◆ Data section ◆
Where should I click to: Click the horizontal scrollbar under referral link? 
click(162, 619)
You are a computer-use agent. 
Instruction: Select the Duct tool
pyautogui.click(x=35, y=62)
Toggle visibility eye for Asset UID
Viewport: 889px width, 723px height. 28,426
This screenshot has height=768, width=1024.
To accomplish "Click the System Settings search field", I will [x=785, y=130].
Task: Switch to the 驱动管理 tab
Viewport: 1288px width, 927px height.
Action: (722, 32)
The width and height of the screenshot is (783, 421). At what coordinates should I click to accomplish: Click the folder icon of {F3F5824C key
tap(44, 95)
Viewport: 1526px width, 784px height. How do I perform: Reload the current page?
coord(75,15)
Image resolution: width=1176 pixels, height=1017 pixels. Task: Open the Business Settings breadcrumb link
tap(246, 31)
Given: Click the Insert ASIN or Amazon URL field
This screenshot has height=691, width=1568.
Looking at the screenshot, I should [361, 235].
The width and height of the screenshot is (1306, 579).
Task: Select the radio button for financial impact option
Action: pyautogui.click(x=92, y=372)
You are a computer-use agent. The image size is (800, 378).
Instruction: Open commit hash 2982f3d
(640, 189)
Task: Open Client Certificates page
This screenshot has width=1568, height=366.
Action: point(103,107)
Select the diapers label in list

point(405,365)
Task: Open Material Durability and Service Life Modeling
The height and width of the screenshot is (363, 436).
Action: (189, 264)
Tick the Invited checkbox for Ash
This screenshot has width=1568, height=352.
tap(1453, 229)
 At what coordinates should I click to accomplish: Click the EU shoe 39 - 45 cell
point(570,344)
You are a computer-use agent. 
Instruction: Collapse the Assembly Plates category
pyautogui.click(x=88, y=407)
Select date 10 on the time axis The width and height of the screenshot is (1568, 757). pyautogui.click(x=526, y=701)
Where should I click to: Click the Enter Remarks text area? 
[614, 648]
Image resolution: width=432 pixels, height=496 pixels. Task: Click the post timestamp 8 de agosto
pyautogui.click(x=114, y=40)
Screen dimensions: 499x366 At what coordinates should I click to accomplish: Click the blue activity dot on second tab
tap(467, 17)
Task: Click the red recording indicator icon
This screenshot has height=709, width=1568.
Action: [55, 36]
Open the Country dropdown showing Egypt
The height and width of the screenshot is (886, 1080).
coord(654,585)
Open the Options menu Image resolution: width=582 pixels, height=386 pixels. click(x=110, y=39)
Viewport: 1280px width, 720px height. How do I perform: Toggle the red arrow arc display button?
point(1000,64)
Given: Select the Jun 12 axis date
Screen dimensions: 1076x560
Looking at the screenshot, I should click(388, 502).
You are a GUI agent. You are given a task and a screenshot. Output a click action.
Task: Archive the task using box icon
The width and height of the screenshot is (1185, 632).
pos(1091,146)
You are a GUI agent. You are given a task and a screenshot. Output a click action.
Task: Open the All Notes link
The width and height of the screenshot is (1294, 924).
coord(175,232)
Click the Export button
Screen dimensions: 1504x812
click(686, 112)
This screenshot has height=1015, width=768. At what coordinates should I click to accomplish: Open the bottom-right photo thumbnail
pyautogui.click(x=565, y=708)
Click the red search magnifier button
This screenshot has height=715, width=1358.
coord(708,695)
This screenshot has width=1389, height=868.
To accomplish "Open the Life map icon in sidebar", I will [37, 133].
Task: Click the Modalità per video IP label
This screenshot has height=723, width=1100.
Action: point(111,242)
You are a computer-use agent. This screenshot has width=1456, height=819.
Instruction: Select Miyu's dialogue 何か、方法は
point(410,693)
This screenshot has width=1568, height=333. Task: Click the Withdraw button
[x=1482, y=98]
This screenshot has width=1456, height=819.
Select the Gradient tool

◆ Task brief ◆
Which lines above contain the string "dimensions"? Pick out each one, treating case as significant.

◆ The result ◆
Screen dimensions: 499x366 At what coordinates should I click to accomplish: Click the blue activity dot on second tab
Screen dimensions: 1076x560
Screen dimensions: 1504x812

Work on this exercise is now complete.